Şırnak/Cizre’de ise 600 öğrencinin öğrenim gördüğü Cizre Endüstri Mesleki ve Teknik Anadolu Lisesi, emniyet amirliğine dönüştürülmüş, bin 200 öğrencinin öğrenim gördüğü İsmail Ebul İz Ortaokulu karakola dönüştürülmüştür. İmam Hatip Lisesi pansiyonuna ise özel harekat timleri yerleşmiştir. Yine 714 öğrencinin hizmet aldığı Atatürk Anadolu Lisesi pansiyonuna da özel harekat timleri yerleşmiştir. İstiklal Ortaokulu ise kapatılmış ve öğrencileri Nuh Nebi İlkokulu’na yönlendirilmiştir.
Şırnak/İdil’de ise 4 okulda [Cumhuriyet İlkokulu – Ortaokulu, Bener Cordan İlkokulu-Ortaokulu, İdil Anadolu Lisesi, Atatürk Ortaokulu] eğitim öğretim durmuştur.
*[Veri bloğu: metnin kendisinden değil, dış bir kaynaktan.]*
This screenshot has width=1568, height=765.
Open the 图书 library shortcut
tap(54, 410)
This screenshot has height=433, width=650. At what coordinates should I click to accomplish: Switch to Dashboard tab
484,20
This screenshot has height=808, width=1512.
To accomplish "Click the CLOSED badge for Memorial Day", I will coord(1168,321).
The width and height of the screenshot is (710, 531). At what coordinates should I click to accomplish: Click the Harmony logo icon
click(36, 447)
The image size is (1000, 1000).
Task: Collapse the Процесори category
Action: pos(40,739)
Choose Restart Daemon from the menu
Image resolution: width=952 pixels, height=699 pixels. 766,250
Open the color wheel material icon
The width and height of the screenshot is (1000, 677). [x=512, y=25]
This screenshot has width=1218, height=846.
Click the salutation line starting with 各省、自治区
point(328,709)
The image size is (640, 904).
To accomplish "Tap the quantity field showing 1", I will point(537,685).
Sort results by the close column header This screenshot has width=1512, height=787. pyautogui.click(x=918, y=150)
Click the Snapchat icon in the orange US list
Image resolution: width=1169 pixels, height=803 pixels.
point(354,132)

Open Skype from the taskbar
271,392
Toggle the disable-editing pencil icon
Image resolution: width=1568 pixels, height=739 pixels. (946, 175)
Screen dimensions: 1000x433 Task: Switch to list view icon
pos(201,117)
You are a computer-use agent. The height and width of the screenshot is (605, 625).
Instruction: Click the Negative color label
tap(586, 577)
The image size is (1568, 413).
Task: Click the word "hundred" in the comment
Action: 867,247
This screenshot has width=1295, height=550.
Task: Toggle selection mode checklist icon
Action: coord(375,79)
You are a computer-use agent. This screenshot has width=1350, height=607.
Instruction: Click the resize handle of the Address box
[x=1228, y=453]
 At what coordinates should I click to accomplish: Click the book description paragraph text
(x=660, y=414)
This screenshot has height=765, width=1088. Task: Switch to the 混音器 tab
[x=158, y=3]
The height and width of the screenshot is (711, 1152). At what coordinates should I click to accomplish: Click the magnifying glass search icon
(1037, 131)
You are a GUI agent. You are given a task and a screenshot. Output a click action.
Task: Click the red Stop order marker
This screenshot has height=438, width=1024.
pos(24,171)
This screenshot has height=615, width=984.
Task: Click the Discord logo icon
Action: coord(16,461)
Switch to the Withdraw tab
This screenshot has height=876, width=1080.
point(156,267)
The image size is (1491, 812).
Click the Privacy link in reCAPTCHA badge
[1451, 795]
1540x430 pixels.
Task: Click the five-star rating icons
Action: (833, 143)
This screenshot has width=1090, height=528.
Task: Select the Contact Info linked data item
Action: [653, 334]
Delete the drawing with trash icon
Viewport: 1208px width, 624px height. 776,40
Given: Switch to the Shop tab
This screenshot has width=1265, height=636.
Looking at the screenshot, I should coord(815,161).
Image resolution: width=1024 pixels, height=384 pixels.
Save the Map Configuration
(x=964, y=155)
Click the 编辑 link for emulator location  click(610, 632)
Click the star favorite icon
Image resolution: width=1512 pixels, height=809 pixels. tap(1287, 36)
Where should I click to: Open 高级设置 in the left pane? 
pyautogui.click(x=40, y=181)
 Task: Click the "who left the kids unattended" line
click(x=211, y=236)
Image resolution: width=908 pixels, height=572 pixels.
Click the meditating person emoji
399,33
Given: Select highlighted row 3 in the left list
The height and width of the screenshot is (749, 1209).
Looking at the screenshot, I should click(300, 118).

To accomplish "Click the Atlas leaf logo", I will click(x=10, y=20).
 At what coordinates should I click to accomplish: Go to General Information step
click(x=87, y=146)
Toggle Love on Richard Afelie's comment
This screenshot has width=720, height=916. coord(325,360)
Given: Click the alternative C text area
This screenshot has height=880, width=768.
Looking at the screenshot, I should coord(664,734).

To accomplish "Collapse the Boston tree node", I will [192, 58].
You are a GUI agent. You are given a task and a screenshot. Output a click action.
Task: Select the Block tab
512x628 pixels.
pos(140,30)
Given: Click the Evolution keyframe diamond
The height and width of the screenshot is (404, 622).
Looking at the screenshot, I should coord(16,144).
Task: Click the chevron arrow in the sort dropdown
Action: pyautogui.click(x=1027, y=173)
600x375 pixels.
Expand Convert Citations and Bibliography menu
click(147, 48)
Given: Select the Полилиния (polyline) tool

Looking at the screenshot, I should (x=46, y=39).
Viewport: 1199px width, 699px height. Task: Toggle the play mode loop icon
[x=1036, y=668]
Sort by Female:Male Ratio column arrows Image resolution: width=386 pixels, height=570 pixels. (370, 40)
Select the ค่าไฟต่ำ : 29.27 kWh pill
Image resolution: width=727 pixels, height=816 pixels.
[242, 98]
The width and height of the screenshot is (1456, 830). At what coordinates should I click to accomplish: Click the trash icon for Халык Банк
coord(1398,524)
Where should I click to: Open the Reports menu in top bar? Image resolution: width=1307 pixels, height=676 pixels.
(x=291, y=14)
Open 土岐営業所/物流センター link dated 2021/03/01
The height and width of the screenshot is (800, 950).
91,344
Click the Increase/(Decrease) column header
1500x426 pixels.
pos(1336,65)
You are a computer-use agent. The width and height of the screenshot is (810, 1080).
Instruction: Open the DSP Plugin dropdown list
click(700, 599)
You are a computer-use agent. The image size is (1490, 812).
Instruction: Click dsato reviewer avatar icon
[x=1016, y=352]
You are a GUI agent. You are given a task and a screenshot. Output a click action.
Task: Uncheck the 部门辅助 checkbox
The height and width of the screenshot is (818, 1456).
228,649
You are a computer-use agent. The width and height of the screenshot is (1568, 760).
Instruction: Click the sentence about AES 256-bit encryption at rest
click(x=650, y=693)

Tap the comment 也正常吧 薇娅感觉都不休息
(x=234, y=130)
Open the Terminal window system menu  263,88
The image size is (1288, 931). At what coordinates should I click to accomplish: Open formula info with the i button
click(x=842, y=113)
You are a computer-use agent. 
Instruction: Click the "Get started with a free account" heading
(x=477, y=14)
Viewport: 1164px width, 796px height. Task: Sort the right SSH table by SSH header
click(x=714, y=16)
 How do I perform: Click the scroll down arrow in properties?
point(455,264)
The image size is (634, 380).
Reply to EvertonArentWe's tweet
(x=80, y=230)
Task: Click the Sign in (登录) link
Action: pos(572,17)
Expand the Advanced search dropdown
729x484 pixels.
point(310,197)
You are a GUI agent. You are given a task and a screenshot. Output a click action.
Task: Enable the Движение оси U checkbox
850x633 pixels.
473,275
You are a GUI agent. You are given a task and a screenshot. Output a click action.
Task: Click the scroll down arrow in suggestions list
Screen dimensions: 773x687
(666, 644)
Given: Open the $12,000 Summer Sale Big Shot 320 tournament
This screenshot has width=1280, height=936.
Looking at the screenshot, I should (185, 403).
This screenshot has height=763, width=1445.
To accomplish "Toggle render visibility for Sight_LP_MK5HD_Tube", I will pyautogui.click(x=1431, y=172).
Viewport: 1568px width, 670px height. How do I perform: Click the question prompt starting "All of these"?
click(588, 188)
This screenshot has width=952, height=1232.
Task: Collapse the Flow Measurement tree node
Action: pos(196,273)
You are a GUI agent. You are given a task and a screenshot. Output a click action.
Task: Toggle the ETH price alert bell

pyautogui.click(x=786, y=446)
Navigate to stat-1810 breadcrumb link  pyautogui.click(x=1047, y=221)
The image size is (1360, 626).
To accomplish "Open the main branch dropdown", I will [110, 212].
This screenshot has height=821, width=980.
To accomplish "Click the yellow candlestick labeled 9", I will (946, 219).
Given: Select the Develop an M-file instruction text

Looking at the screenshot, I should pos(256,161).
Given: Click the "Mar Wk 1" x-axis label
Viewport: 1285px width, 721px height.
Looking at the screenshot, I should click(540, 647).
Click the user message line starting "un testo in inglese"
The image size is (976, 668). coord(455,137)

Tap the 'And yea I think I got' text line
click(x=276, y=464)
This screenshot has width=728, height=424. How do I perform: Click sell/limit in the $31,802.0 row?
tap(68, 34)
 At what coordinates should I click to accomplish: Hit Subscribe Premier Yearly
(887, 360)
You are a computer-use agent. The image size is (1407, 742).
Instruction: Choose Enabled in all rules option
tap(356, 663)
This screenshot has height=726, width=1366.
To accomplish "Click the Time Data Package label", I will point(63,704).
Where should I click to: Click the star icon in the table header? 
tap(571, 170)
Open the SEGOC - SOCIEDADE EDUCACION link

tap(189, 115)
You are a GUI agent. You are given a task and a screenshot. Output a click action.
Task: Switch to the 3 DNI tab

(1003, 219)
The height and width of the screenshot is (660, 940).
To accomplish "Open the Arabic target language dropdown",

Bu ilçede 103 öğrencisi olan Zübeyde Hanım Anaokulu ile 320 öğrencisi olan Atatürk İlkokulu karakola dönüştürülmüştür.
Şırnak/Silopi’de ise 790 öğrencisi olan Cumhuriyet İlkokulu, 900 öğrencisi olan 23 Nisan Ortaokulu, 280 öğrencisi olan Senan İdin Anadolu Lisesi ve 100 öğrencisi olan Sevgiyolu Anaokulu kapatılmıştır. 1300 öğrencisi olan Cumhuriyet Ortaokulu, 202 öğrencisi olan Yavuz Selim İlkokulu, 600 öğrencisi olan Fatih İlkokulu, 810 öğrencisi olan Sevgi İlkokulu ve 280 öğrencisi olan Senan İdin Anadolu Lisesi pansiyonu karakola dönüştürülmüştür.
41 bin 127 öğrencinin eğitim öğrenim gördüğü Şırnak/Cizre’de sokağa çıkma yasağı süresince sadece 950 öğrenci telafi eğitimi görmüştür. Şırnak/Silopi’de sokağa çıkma yasağı kalktıktan sonra haftanın 6 günü, öğrencilere bulundukları okullarda telafi eğitimi verilmektedir. Şırnak’ın Şenoba ve Kumçatı beldelerinde ise yaklaşık 800 kadar 8. sınıf öğrencisine yatılı bölge okullarında telafi eğitimi verilmektedir. Geri kalan öğrenciler ise gittikleri yerlerde misafir öğrenci olarak okullara gitmektedirler. İdil’deki öğrenciler de çevre köylerdeki ve Mardin ilçelerindeki okullarda misafir öğrenci olarak eğitimlerine devam etmektedirler.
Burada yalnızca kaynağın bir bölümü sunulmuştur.